Paper in Western art is particularly linked to the concept of drawing, a discipline at once simple and extraordinarily complex. With great economy of means, drawing allows artists to register whatever ticks in his or her head with the accuracy of a seismometer, as well as to depict the most objective representation of the visible world.

This room holds a selection of works on paper from the DKV and Fundación Juan March collections. Chronologically, the earliest is one of the museum´s works, Personnage du chat (1952) by Joan Ponç, a peculiar artist and illustrator linked to the movement surrounding the magazine Dau al Set. Rooted in Surrealism and psichoanalysis, this work depicts a totemic character, seemingly carved on a tree trunk, who holds or perhaps nurses a a feline figure: a strange maternity, wounded and deranged.
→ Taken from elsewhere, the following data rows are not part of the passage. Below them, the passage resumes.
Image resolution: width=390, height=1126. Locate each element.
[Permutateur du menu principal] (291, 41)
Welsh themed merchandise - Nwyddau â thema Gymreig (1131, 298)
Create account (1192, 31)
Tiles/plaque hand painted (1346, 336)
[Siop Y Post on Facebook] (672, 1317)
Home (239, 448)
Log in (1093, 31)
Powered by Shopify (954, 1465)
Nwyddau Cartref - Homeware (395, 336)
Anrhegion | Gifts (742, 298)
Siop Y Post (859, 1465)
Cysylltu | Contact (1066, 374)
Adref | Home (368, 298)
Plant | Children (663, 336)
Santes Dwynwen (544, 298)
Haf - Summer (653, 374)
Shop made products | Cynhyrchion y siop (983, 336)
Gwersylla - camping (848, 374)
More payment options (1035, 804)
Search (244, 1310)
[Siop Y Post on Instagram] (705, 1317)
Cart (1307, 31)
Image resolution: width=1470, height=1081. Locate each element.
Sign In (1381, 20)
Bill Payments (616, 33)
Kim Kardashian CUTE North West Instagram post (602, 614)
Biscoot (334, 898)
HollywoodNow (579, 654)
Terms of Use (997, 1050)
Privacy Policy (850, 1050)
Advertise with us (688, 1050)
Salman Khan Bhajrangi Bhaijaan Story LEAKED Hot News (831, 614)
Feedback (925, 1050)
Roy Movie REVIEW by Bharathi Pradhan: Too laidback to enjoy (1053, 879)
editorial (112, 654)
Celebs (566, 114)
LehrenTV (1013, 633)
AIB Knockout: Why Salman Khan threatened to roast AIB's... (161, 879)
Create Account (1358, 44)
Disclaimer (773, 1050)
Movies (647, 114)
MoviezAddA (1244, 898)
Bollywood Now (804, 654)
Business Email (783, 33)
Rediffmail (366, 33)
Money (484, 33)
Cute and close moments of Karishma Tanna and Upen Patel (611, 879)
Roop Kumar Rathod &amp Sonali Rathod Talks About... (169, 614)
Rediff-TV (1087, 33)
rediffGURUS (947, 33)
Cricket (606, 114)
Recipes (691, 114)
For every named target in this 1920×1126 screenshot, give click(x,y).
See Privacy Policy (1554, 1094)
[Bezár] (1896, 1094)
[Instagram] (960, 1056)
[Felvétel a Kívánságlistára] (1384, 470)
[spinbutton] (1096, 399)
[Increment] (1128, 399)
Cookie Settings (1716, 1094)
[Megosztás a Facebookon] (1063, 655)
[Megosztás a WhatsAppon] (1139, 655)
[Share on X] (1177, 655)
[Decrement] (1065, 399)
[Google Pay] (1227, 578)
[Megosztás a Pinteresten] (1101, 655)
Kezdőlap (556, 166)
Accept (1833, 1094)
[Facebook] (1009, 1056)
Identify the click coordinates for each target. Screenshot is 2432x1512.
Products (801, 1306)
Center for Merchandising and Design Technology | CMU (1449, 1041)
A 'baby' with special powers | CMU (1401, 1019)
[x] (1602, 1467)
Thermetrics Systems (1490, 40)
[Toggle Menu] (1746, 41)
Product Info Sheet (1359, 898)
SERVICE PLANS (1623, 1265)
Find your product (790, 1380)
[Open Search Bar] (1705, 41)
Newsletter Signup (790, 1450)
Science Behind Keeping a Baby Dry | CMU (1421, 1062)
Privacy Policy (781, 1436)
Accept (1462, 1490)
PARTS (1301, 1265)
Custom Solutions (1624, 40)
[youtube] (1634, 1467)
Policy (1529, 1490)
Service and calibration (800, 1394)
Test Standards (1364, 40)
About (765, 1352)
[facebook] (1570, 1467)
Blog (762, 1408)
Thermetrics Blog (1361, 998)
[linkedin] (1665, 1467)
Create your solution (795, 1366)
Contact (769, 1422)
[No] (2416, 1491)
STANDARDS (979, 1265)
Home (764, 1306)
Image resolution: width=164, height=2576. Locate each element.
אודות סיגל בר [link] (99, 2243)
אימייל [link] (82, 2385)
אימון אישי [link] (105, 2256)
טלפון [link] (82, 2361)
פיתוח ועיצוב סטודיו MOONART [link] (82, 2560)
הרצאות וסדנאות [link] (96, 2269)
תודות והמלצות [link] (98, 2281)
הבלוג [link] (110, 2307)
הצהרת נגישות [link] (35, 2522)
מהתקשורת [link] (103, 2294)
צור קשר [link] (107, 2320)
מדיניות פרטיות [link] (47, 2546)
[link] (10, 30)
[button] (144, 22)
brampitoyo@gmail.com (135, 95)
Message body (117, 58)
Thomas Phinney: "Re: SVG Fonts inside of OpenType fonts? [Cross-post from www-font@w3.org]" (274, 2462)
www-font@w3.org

This is accompanied by drawings featuring human, humanoid and animal figures that are more or less recogniseable, such as those by Juan José Martín, Ernesto Casero, Chema López, Joël Mestre, Almudena Lobera and Alfredo Alcaín. In the engravings of Gerardo Aparicio, a multitude of whimsical figures arranged in horizontal stripes perhaps alludes to a collector’s compulsion, or to display cases in a museum. In the case of Moisés Mahiques, instead, the figure is a nervous, gestual scribble, which connects his drawings to those by artsits of previous generations such as Luis Feito or Miguel Ángel Campano. They all share space in this imaginary collector’s cabinet with a drawing by Juan Antonio Aguirre, inspired in Eastern Asian art, and a textural experiment by Daniel Argimón, a drawing in which the battered support becomes the subject. Another resource, the use of grids, fits into languages as diverse as those of Laura González Cabrera, with Constructivist notes, and Luis Gordillo, inspired by Cubism. Other draftsmen focus on landscape: industrial landscapes such as those by Antonio Alcaraz, a nostalic evokation of the built environment in the drawings of Juan Cuéllar, and architecture that is barely hinted at in the work of Mitsuo Miura, or symbolic, turned into floorplans or flat shapes in the work of José Miguel Pereñíguez.